Ost- wie westdeutsche Länder versuchen mit Verboten und Drangsalieren der Skins der faschistoiden Krachflut Herr zu werden. "Die Szene soll systematisch verunsichert werden", erklärte etwa Thüringens Innenminister Christian Köckert (CDU) im März das neue Konzept seiner Polizei. Vorbild ist die SOKO Rex in Sachsen, die seit Jahren unbequeme Dauerpräsenz zeigt. Allerdings führte dies auch zu einer ausgefeilten Vernetzung. "Mit den Verboten", konstatierte Thüringens ehemaliger Verfassungsschutzchef Helmut Roewer, "haben wir von Staats wegen die Vereinigung der Szenen befördert."
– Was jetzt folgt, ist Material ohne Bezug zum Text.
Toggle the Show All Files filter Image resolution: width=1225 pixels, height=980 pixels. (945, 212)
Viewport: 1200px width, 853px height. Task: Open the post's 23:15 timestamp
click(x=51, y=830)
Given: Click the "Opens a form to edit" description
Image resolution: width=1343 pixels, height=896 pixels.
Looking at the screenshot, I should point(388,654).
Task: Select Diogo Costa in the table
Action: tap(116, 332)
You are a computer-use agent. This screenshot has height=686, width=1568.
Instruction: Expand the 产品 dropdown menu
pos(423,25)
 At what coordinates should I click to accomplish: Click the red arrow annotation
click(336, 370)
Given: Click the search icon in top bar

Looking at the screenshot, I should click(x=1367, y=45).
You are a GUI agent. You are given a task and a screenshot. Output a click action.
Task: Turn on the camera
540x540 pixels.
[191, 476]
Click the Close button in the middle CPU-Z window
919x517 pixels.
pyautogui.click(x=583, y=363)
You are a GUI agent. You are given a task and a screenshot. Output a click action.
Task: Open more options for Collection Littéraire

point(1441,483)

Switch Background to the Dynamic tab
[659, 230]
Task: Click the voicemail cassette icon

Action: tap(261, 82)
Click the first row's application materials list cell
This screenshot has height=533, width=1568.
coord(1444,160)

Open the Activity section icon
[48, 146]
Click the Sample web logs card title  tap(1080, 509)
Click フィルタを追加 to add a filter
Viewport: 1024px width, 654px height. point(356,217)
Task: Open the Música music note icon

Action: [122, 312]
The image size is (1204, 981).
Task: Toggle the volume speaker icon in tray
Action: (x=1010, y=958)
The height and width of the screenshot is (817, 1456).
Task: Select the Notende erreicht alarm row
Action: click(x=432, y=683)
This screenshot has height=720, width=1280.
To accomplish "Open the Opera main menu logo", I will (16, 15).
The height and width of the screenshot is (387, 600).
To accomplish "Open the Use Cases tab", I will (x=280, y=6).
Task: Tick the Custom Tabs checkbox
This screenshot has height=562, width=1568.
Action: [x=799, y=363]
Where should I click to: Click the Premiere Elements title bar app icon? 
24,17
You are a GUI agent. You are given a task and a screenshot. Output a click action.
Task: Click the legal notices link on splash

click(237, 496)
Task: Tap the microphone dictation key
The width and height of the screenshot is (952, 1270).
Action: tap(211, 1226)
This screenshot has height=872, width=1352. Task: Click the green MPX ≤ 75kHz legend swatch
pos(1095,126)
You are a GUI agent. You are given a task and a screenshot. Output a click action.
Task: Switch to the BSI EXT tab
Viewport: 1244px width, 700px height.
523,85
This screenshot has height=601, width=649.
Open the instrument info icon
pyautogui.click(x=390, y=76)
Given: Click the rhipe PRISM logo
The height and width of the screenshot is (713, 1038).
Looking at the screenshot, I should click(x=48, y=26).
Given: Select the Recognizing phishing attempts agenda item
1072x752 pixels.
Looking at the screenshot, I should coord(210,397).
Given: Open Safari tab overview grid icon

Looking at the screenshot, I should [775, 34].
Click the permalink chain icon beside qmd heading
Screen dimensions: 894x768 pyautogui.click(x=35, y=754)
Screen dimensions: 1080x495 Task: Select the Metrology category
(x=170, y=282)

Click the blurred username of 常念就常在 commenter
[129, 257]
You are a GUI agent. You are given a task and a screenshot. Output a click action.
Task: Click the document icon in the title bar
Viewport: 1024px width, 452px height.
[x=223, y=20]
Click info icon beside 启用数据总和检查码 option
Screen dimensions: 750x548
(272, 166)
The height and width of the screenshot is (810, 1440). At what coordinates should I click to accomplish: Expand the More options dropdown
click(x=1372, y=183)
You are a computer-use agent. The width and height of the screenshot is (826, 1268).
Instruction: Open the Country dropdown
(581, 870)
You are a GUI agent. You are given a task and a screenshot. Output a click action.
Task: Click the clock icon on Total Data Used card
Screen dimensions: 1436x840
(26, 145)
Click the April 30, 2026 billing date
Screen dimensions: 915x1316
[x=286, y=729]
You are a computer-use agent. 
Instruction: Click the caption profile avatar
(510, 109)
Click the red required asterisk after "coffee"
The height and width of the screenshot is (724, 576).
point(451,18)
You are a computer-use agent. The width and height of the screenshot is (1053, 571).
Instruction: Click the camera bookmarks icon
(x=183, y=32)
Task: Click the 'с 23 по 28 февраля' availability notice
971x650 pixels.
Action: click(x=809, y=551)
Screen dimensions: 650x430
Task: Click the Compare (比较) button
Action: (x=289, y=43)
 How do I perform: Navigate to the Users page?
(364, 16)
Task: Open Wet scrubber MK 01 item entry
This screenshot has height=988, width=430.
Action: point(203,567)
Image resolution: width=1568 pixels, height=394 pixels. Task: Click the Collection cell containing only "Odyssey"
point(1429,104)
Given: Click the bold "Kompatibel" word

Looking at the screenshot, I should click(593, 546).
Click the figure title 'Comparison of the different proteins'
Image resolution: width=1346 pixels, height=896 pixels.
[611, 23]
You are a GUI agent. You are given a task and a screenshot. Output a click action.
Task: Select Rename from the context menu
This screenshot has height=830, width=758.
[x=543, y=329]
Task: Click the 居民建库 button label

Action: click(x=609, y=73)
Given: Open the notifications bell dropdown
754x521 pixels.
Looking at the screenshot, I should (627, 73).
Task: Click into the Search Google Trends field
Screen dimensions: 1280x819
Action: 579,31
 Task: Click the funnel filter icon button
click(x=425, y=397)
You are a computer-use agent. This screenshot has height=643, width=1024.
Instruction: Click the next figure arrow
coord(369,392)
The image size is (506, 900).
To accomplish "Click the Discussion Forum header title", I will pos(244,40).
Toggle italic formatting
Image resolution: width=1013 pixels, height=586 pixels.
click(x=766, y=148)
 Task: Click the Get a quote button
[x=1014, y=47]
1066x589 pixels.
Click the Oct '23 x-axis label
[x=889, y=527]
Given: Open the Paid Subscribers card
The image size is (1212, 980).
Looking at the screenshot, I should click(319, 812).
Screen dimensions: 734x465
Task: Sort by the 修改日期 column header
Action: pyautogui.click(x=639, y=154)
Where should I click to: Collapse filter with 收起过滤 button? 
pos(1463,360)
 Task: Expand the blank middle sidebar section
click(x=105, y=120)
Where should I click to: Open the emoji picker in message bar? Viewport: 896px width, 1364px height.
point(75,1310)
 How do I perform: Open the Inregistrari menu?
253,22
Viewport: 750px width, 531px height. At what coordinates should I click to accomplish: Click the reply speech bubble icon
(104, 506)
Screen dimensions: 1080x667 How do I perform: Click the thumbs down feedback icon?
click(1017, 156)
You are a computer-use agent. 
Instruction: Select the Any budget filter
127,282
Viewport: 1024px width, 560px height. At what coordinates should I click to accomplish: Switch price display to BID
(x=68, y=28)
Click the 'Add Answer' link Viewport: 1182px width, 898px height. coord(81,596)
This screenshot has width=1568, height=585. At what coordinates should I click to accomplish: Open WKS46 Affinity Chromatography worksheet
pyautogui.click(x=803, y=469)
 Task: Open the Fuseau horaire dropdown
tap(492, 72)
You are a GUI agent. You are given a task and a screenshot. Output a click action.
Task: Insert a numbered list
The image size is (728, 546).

Ausgerechnet die sächsische Sektion des Blood-Netzwerkes wird deshalb auch von Verfassungsschützern als die größte und gefährlichste eingeschätzt. Dass es den Skins um etwas anderes als ein Konzerterlebnis geht, macht eine der Blood-Leitlinien klar: "Rechte Musik zu hören, ist okay. Rechte Musik zu hören, ohne daraus Aktionen abzuleiten, aber nicht."